I am going to have to find pet projects to take up now that we have no customers. Ones that I can do while in the shop and preferably ones that do not coat very much. The first will have to be clearing the back of the store room ahead of the solar inverter installation but that will have to wait until after the cash and carry delivery next weekend. Another will be to tidy the toy shelves at the back of the shop but I will have to wear my brave trousers to even walk down that aisle because there will be carnage, I am sure.

 

One local lady disappeared down while shopping a few days ago. She was gone for ages – it happens, so I was not concerned.

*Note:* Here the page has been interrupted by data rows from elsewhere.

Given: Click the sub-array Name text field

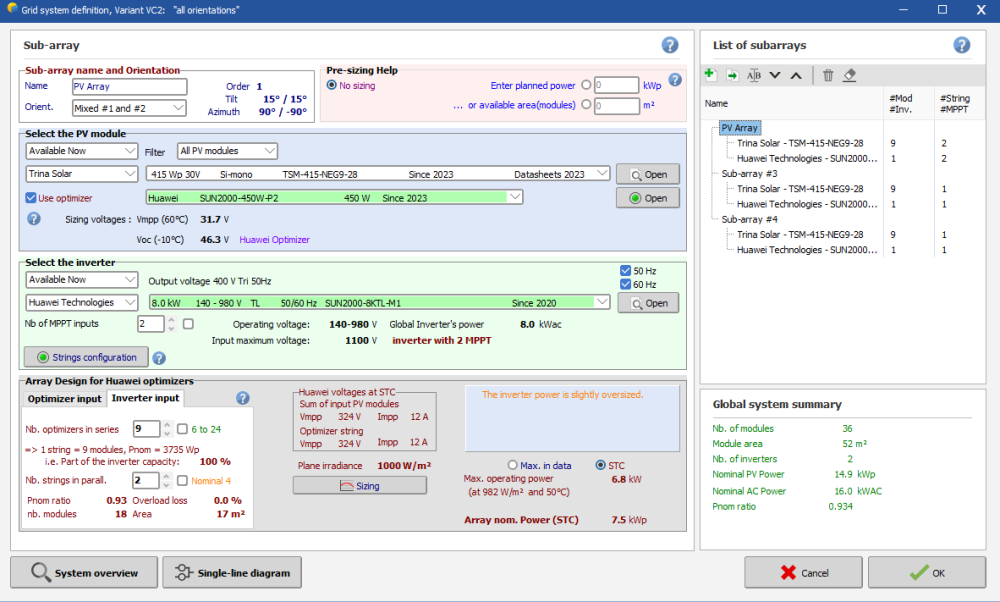Looking at the screenshot, I should click(x=129, y=87).
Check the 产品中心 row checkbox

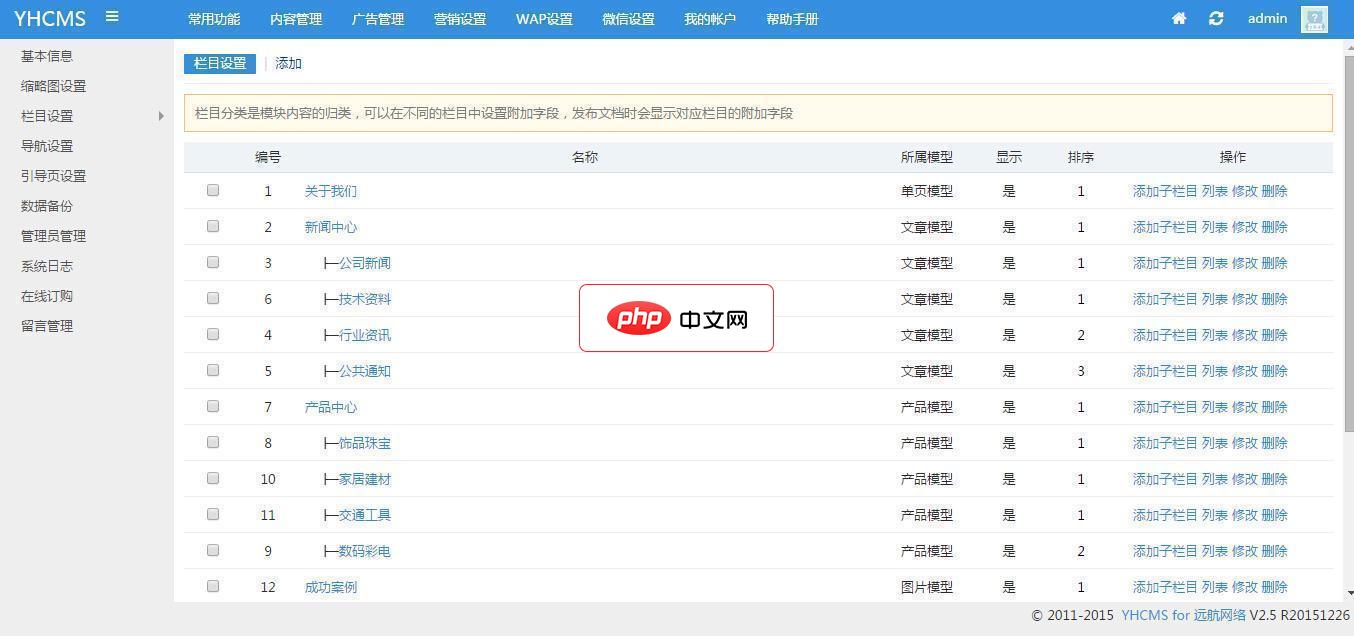pos(213,405)
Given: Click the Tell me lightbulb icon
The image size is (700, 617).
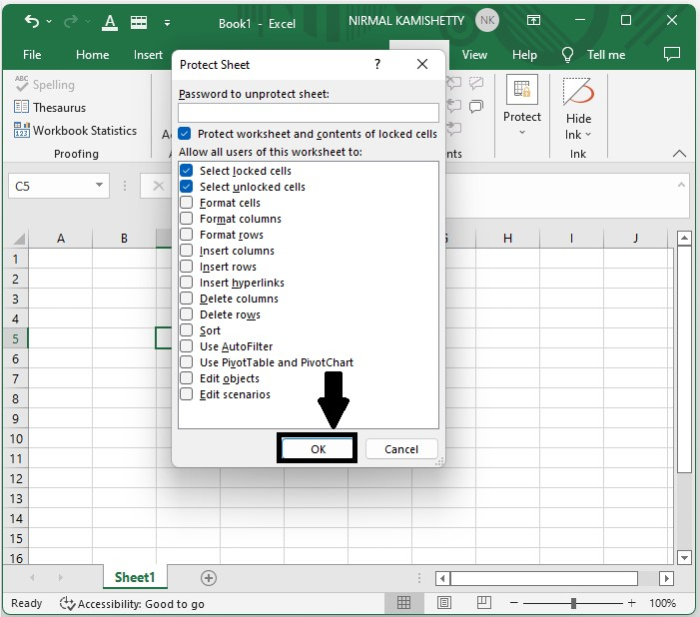Looking at the screenshot, I should point(568,55).
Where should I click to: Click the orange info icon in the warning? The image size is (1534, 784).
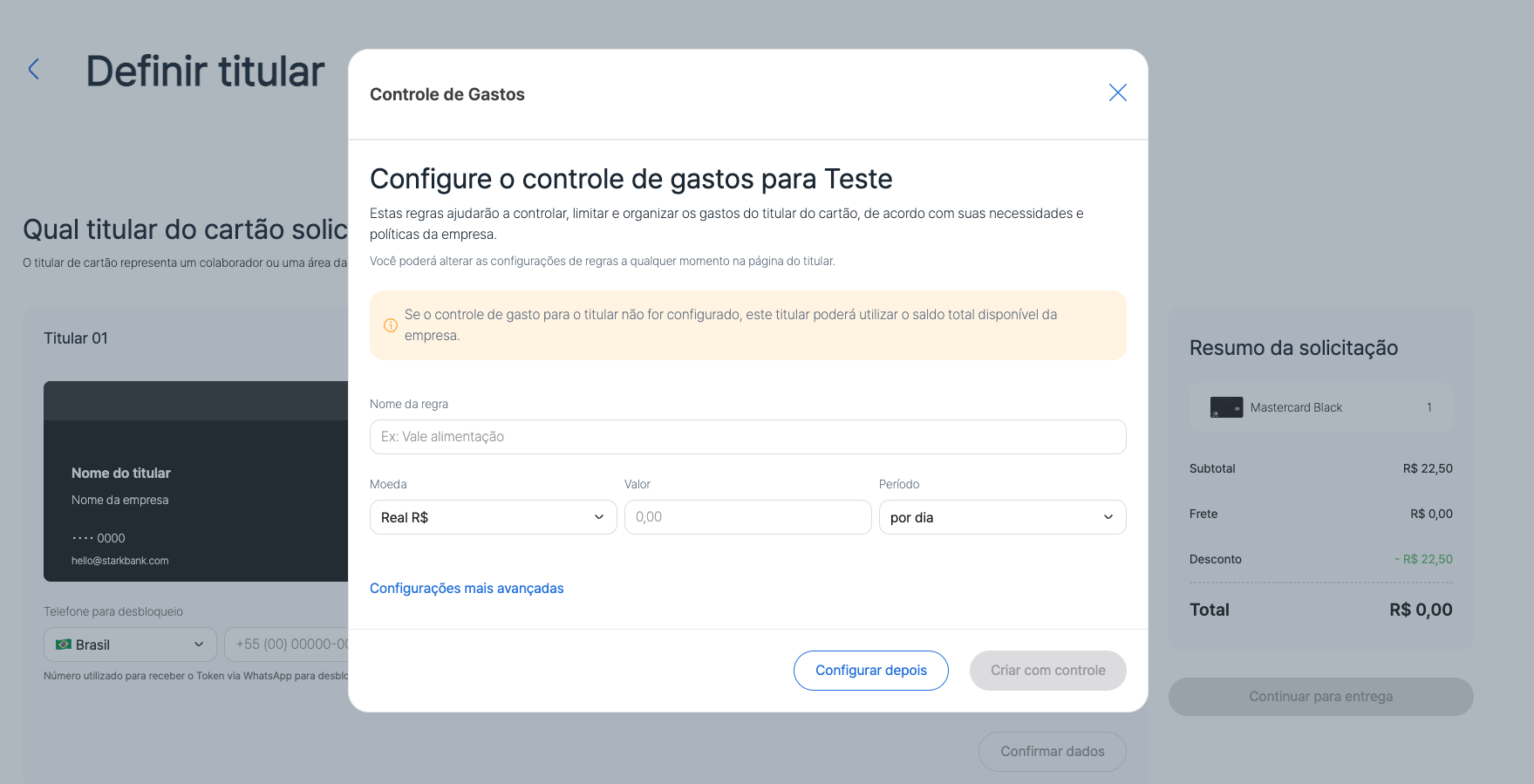[x=391, y=325]
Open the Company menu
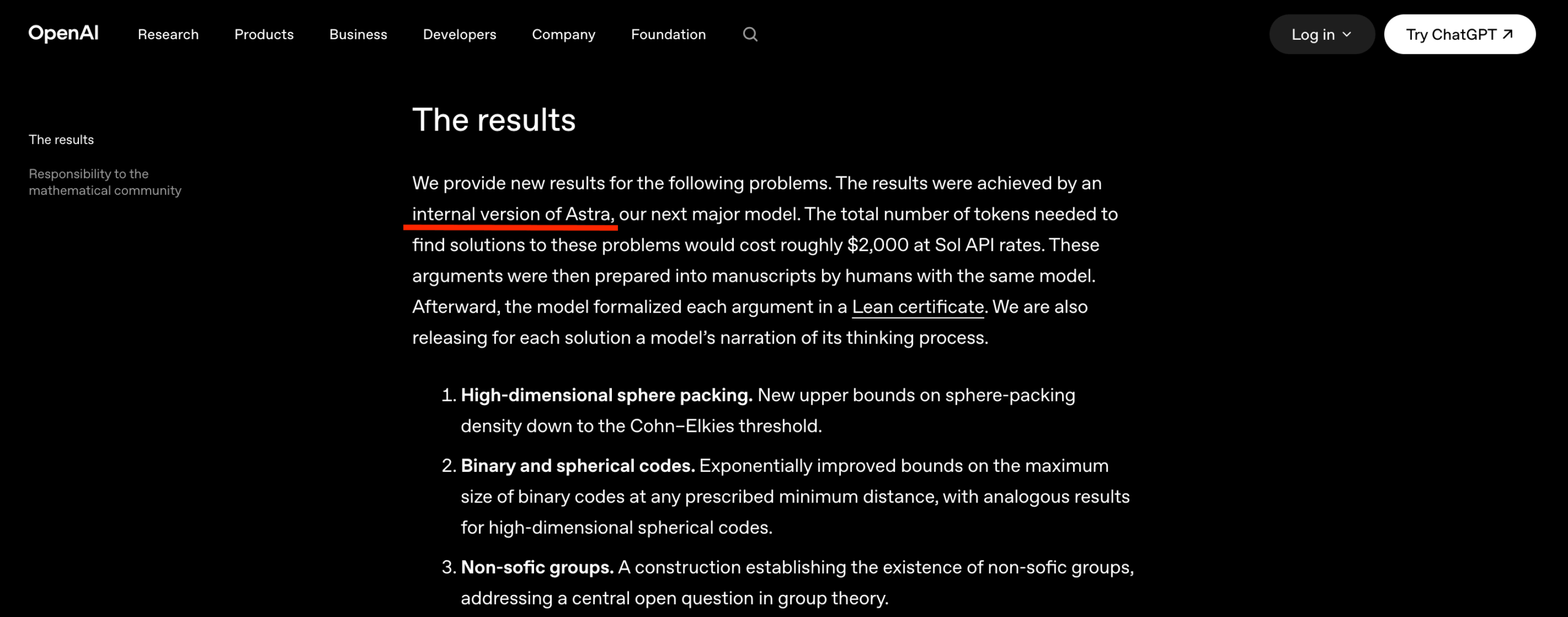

When she emerged, she had very kindly put things back on hangers and shelves that had moved around the shop. I ended up with a bikini top on the counter for which there were no apparent bottoms. That also happens. It is the way of things and best not thought about. A grumpy shopkeeper must protect and maintain his equilibrium or give in to madness. I will not venture which applies to me. 

It did not look like this during the day, darnit.